I will grudgingly admit that the business model for "hardware as a service" will probably work. People have been leasing cars for a long time. It's not a 'value-added' service for a lot of people, to use another tired buzzword, but it works for some. I suppose I will keep using my Android devices (which I love) and buying 2-4 year old cars after someone else has soaked up the depreciation.
Oh, and I like having an SD card slot too.
My (limited) experience with Apple devices is much less "it just works" than "your buggered". Perhaps it's a mistake on my part, but knowing that they are actually general-purpose computers I expect them to work like general-purpose computers.
In mitigation, at least on a Mac you can get a shell.
-A.
"It guards against technological obsolescence and offers a gradual pace of change."
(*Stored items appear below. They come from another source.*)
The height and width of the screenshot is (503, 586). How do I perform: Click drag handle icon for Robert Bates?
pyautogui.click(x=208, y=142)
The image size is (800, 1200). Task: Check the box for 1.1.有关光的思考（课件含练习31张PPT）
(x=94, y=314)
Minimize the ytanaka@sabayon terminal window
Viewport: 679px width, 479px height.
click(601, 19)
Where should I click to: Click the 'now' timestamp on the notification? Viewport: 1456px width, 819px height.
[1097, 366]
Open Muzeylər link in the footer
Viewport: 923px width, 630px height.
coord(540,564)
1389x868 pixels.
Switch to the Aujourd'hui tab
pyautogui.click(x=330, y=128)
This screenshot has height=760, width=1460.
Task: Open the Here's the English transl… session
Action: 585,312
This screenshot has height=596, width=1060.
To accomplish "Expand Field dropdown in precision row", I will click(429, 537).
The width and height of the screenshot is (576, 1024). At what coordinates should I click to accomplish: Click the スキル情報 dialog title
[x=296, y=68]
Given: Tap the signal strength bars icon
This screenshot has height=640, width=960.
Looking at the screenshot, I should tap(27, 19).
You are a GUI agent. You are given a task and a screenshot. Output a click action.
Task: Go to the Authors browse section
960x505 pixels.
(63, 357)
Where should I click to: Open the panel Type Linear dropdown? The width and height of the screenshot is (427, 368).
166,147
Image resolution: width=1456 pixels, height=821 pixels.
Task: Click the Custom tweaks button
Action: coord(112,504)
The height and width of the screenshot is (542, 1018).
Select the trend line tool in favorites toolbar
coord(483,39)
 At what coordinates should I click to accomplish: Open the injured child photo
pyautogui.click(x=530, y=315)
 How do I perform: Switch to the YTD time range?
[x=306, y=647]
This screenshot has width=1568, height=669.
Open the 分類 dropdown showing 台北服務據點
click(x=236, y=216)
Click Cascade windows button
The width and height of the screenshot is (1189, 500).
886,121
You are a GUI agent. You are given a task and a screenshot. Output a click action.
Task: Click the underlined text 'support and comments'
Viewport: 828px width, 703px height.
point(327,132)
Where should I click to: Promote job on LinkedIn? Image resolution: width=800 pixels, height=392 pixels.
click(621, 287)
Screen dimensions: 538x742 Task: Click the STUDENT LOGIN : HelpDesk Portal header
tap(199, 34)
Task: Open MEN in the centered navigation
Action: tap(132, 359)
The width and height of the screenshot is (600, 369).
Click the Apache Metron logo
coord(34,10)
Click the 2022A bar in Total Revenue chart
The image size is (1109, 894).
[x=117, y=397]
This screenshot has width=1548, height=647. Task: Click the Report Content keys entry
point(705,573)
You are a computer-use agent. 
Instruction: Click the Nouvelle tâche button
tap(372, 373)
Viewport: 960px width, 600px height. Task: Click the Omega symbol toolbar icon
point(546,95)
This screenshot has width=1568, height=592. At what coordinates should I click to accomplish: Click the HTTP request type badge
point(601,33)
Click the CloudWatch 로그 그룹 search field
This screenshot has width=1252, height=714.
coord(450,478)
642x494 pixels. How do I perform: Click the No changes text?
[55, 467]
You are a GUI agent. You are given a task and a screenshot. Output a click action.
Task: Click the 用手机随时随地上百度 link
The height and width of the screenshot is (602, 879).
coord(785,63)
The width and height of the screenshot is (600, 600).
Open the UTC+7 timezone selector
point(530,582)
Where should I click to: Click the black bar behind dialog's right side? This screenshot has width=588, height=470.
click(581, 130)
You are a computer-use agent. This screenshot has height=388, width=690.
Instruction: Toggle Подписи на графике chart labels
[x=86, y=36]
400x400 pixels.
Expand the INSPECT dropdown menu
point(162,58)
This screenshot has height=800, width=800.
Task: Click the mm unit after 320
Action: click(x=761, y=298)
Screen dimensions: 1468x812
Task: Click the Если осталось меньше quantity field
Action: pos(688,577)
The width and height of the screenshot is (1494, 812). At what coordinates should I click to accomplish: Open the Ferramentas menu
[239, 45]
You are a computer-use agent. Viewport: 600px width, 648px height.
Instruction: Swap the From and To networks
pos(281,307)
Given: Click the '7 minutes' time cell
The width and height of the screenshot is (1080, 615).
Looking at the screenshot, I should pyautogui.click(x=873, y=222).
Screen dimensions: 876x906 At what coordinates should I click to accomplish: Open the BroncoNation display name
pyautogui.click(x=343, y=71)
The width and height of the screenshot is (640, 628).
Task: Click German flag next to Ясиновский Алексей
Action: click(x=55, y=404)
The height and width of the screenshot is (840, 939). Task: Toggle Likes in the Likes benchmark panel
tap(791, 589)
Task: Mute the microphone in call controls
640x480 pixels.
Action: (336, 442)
"guards against technological obsolescence" IBM's promise with the IBM 360 architecture.
"offers a gradual pace of change" IBM's modus operandi and the reason its mainframe products never acquired the windows and mouse style interfaces Xerox invented and implemented commercially in OS/X and Windows.
I'll add:
"Nobody ever got fired for buying IBM" probably true for buying Apple in many graphics arts companies.
The UK "throws away" one million tonnes of electrical and electronic equipment each year and a major cause is in-built obsolescence. Anything that improves the durability, repairability and upgradability of products should be encouraged.The act of renting results in the product provider having a long term interest in keeping the asset in use. Apple has a poor record in this respect and an improvement is well over-due.
The idea of course is as old as the hills, anybody out there remember Radio Rentals - one of the shops that rented out TVs.
As a techie, I detest Apple, they're more a design company than a tech company, and they sell loads of devices because stupid people want to look cool and gratuitous, conspicuous expense is cool. They're the haute couture of tech.
But, their device UI is simple and usable, OSX is pretty stable and usable from my limited experience with it, and their customer service is extraordinary.
I think if you look up Wacom Cintiq 13HD touch display, you'll get a better comparison to what they're giving.
Even the iMovie edits were being shown with fingers. They've just added a pressure and tilt-sensitive digitizing tablet to a big iPad. I think this one's going to excite digital artists.